Stored items
◇ ◇ ◇ ◇ ◇

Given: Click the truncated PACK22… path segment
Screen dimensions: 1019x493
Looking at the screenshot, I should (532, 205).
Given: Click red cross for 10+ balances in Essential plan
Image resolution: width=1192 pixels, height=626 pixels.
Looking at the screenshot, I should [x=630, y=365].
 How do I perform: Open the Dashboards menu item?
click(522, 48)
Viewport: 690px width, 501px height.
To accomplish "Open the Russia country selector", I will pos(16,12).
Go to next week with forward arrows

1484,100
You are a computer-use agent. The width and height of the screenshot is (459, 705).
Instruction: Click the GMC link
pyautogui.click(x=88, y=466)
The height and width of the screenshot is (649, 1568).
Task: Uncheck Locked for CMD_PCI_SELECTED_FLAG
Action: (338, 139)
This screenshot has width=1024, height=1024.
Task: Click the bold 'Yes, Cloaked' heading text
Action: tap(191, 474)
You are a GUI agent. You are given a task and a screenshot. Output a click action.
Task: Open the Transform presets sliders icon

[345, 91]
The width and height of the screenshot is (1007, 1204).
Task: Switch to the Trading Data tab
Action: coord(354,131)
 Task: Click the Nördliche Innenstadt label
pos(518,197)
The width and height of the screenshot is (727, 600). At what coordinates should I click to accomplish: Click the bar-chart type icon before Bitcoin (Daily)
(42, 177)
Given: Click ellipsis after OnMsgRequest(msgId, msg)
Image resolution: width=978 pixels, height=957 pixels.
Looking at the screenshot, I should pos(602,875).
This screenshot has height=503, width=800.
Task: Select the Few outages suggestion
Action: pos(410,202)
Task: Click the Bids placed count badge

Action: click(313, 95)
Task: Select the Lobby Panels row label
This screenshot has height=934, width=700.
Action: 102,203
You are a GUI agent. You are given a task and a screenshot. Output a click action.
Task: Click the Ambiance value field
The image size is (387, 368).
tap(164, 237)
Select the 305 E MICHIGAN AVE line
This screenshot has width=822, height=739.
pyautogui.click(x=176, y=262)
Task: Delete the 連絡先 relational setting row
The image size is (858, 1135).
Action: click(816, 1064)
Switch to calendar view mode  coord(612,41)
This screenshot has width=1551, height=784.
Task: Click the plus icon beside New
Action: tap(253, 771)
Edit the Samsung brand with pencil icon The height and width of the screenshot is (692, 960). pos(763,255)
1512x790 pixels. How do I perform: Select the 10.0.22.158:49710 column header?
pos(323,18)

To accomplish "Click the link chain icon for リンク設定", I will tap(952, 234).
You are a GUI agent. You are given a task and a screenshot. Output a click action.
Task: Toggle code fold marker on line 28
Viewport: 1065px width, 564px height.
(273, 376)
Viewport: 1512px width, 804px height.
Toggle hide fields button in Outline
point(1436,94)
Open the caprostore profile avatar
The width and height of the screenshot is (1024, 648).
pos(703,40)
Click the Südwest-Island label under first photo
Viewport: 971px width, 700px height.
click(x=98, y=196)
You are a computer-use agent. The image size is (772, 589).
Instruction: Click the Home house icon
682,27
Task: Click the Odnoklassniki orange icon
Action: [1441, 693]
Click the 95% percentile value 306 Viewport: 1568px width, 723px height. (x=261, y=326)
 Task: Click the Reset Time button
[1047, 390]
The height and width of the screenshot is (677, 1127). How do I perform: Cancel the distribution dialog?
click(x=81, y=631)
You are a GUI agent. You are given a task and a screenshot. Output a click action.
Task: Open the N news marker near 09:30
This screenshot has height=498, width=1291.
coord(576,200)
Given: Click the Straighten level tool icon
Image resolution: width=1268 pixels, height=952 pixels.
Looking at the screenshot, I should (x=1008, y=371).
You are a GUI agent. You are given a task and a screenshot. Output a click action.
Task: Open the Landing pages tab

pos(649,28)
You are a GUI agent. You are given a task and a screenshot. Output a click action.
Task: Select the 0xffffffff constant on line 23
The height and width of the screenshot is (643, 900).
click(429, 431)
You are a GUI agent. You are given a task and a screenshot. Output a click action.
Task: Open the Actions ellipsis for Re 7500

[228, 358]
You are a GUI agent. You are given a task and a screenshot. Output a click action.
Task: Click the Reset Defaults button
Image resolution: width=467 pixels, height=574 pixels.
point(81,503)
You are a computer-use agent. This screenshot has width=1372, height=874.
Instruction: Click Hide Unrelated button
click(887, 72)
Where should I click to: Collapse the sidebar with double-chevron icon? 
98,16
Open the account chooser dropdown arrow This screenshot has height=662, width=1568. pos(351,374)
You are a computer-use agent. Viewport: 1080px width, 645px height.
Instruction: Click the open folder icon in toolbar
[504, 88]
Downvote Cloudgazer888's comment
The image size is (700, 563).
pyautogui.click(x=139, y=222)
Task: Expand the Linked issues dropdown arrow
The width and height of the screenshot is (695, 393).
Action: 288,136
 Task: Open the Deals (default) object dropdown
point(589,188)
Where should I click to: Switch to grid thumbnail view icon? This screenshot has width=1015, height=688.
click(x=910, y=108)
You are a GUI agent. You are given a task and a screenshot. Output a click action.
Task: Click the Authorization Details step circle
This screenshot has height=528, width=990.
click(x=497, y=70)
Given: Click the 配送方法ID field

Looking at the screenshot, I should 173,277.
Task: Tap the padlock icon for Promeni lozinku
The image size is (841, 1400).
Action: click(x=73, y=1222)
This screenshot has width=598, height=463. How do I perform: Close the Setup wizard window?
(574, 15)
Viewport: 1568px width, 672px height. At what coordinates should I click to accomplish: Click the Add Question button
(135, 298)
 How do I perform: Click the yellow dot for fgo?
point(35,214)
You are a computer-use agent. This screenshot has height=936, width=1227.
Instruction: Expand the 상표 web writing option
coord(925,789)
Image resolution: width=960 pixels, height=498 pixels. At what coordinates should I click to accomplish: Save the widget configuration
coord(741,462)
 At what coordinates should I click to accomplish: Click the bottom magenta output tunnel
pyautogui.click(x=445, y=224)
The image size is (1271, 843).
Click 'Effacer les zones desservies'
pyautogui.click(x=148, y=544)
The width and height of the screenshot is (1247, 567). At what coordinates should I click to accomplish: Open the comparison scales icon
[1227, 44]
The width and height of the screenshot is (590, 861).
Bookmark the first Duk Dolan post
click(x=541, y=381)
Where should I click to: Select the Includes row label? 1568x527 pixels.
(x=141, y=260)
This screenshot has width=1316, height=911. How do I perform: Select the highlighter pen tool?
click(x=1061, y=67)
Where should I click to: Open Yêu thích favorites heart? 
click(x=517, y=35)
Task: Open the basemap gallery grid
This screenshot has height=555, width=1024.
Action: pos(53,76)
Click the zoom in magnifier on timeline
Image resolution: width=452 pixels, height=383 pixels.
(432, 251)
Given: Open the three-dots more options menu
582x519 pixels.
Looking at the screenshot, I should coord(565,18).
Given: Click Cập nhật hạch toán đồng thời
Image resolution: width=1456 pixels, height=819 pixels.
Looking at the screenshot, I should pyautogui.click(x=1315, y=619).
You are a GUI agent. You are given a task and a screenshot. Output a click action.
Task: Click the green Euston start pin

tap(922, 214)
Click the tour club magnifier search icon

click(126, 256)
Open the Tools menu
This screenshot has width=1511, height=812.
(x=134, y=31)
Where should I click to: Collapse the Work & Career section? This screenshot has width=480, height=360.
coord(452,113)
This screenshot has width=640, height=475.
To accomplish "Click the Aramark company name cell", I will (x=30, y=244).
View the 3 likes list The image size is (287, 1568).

◇ ◇ ◇ ◇ ◇

What the task asks
Word for word, restate the lines of the data above that fall between the line holding "You are a computer-use agent. The width" and the line holding "Given: Click ellipsis", inclusive, and no other lines.

Answer to this exercise
You are a computer-use agent. The width and height of the screenshot is (459, 705).
Instruction: Click the GMC link
pyautogui.click(x=88, y=466)
The height and width of the screenshot is (649, 1568).
Task: Uncheck Locked for CMD_PCI_SELECTED_FLAG
Action: (338, 139)
This screenshot has width=1024, height=1024.
Task: Click the bold 'Yes, Cloaked' heading text
Action: tap(191, 474)
You are a GUI agent. You are given a task and a screenshot. Output a click action.
Task: Open the Transform presets sliders icon

[345, 91]
The width and height of the screenshot is (1007, 1204).
Task: Switch to the Trading Data tab
Action: coord(354,131)
 Task: Click the Nördliche Innenstadt label
pos(518,197)
The width and height of the screenshot is (727, 600). At what coordinates should I click to accomplish: Click the bar-chart type icon before Bitcoin (Daily)
(42, 177)
Given: Click ellipsis after OnMsgRequest(msgId, msg)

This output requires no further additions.